(Stored data)
□ □ □ □ □

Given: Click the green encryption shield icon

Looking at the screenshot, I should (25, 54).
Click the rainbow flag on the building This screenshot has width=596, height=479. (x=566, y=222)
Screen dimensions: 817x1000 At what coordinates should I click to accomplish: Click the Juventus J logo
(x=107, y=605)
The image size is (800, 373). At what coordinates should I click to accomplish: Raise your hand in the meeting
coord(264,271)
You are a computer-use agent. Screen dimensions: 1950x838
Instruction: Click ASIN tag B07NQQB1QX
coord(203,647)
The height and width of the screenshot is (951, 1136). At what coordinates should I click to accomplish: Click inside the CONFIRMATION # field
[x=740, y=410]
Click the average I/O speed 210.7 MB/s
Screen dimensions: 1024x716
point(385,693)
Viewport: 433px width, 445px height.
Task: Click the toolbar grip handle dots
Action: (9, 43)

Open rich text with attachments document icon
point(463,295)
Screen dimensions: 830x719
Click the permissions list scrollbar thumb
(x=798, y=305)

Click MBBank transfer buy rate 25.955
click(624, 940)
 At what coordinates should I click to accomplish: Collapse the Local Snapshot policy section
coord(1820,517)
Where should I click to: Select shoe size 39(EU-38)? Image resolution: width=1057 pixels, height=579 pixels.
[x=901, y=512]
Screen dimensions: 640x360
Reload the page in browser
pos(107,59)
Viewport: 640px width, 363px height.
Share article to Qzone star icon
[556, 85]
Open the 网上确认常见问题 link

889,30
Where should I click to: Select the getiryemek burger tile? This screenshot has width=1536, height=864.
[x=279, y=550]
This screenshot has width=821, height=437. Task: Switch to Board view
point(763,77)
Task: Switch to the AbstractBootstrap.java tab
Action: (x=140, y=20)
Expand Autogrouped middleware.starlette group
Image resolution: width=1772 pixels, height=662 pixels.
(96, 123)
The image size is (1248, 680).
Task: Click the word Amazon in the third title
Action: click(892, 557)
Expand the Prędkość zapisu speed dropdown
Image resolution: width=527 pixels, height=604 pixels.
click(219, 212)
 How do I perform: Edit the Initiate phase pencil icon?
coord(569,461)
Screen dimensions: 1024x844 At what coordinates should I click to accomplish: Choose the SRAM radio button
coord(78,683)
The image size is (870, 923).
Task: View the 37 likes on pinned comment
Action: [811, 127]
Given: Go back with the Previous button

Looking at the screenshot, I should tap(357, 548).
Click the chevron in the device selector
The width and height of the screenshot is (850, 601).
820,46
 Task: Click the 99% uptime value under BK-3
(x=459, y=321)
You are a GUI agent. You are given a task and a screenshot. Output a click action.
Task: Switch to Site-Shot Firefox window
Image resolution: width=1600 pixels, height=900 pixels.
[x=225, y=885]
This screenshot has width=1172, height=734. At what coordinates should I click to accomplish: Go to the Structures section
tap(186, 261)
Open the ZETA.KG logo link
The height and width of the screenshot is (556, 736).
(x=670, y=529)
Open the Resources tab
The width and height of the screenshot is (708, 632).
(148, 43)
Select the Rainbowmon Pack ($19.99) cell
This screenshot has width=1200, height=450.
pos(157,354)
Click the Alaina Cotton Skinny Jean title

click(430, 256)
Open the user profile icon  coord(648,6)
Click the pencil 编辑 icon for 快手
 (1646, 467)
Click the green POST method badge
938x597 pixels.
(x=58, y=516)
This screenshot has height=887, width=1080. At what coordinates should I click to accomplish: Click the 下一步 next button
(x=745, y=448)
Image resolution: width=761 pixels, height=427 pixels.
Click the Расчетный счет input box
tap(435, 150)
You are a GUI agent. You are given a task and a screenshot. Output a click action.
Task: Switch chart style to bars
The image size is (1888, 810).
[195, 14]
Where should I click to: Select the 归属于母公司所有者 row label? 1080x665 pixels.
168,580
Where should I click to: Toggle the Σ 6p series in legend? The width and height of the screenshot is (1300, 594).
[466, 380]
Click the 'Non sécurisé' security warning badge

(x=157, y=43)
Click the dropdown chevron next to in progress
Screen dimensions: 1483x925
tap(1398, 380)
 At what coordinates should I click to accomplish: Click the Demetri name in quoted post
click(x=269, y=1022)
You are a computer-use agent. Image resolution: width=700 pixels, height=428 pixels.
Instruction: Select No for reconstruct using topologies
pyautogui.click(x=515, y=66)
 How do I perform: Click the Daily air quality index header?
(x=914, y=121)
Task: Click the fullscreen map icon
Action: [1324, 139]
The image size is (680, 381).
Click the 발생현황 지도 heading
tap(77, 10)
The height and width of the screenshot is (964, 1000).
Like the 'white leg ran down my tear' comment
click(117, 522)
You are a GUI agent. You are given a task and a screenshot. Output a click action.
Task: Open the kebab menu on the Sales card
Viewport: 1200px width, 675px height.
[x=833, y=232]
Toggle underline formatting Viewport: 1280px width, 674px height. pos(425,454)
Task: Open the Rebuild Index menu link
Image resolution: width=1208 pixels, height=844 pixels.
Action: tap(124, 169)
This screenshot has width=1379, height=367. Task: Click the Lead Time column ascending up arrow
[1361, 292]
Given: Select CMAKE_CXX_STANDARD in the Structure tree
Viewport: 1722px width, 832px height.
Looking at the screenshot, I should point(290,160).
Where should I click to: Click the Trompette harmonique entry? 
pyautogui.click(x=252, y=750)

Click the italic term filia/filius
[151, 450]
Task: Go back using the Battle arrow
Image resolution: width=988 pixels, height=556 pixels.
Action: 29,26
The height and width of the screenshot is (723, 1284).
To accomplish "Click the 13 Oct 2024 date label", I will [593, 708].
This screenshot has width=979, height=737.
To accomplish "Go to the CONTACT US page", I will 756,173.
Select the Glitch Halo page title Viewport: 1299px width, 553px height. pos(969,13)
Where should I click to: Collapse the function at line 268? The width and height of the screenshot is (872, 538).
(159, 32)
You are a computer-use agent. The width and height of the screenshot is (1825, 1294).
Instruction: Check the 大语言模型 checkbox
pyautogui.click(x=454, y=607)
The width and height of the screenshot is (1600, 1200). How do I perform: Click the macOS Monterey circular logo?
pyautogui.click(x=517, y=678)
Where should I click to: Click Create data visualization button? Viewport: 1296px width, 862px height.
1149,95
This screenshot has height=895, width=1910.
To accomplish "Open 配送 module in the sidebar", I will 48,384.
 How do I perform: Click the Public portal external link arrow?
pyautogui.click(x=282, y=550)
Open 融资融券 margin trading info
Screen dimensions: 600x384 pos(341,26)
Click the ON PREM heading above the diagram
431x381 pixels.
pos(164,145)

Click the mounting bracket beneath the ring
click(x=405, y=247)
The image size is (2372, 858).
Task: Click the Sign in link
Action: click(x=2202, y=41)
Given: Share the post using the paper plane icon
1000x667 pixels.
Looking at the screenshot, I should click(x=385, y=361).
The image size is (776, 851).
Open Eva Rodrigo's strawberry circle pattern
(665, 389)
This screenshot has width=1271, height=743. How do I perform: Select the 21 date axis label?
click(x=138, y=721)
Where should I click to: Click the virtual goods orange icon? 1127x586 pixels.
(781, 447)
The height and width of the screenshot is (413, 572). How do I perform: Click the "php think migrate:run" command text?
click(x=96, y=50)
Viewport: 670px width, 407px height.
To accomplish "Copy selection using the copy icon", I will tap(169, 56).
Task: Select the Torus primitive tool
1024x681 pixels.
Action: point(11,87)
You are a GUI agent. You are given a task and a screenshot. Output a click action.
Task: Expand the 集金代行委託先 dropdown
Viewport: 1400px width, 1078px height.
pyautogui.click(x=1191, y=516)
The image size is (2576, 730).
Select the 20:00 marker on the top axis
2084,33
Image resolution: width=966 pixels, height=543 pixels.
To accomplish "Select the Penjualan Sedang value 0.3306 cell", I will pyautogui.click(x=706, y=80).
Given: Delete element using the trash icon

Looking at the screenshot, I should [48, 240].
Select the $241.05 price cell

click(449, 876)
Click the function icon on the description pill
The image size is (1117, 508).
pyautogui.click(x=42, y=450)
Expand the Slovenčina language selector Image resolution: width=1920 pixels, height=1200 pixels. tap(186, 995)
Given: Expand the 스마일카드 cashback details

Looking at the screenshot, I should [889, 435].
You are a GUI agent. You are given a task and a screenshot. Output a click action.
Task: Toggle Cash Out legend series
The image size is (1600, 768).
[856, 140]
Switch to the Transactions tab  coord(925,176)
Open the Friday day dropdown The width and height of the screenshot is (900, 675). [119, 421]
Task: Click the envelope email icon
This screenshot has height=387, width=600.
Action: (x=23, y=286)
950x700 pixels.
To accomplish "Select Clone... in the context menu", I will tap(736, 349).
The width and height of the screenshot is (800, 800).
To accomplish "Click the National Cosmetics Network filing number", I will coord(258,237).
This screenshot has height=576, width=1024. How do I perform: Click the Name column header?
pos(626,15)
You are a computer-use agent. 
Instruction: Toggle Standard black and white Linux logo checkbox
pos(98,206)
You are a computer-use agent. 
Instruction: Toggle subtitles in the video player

□ □ □ □ □

* Directions for this task
Your answer should be the lines above from the one containing "This screenshot has width=1271, height=743." through the one containing "Viewport: 670px width, 407px height.", copied exactly and with both ends kept.

* Exercise response
This screenshot has width=1271, height=743. How do I perform: Select the 21 date axis label?
click(x=138, y=721)
Where should I click to: Click the virtual goods orange icon? 1127x586 pixels.
(781, 447)
The height and width of the screenshot is (413, 572). How do I perform: Click the "php think migrate:run" command text?
click(x=96, y=50)
Viewport: 670px width, 407px height.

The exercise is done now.